Selected passage:
----

With 2.4 out, I ran a quick test of how much speedup I could get by changing my old non-vectorized multi_normal sampling to the new vectorized form. I get a 40% time savings, without even trying hard. This is much better than I expected.

Timings with vectorized multi_normal:

# Elapsed Time: 96.8564 seconds (Warm-up)
# 87.8308 seconds (Sampling)
# 184.687 seconds (Total)

Timings without vectorized multi_normal:

# Elapsed Time: 168.544 seconds (Warm-up)
# 147.83 seconds (Sampling)
# 316.375 seconds (Total)

These timings are for a Gaussian mixed model with three random effects, 5000 cases, and 500 groups. The only difference between these two models was changing this line:

vary ~ multi_normal( rep_vector(0,3) , SIGMA );

to this line:

for ( j in 1:N_id ) vary[j] ~ multi_normal( rep_vector(0,3) , SIGMA );

Really nice stuff.

And it’s only gonna be getting better.

We’ve also been talking about a Julia interface to go along with the R and Python interfaces.

7 Comments

  1. What’s going on under the hood is that the vectorized version need only factor the matrix SIGMA once, and it can then reuse the result for each of the 5000 data points.

----

Information provided:
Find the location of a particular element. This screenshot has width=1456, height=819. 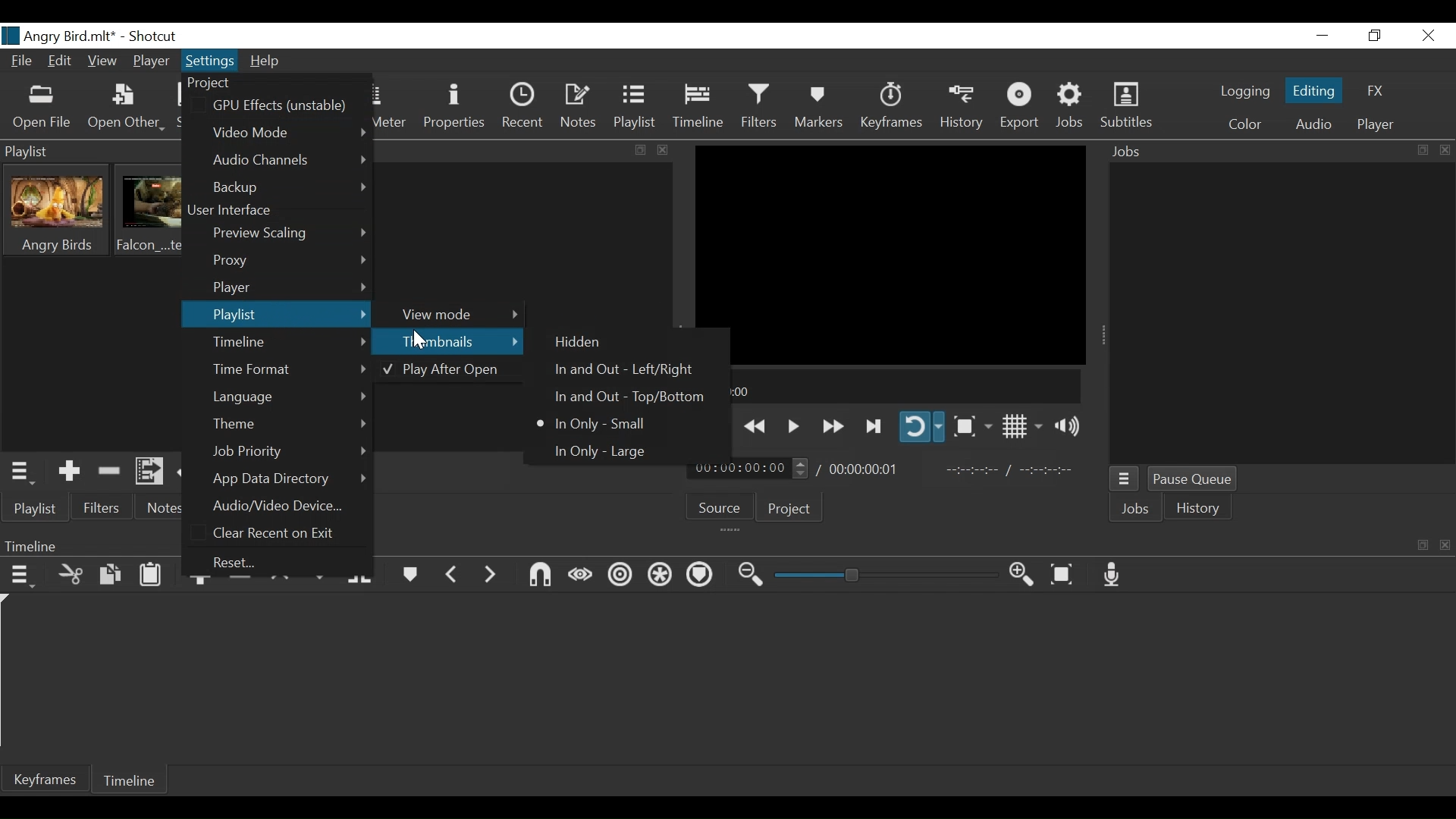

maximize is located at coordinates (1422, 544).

----

Requirement 1:
In the post on vectorized sampling, how many groups does the Gaussian mixed model have?
Requirement 2:
Name every programming language the post on vectorized sampling mentions for an interface.
Requirement 3:
Write out the part of the post on vectorized sampling starting with "vary ~ multi_normal( rep_vector(0,3)" and going on through "and Python interfaces.".

Full solution 1:
500 groups.

Full solution 2:
Julia, R, Python

Full solution 3:
vary ~ multi_normal( rep_vector(0,3) , SIGMA );

to this line:

for ( j in 1:N_id ) vary[j] ~ multi_normal( rep_vector(0,3) , SIGMA );

Really nice stuff.

And it’s only gonna be getting better.

We’ve also been talking about a Julia interface to go along with the R and Python interfaces.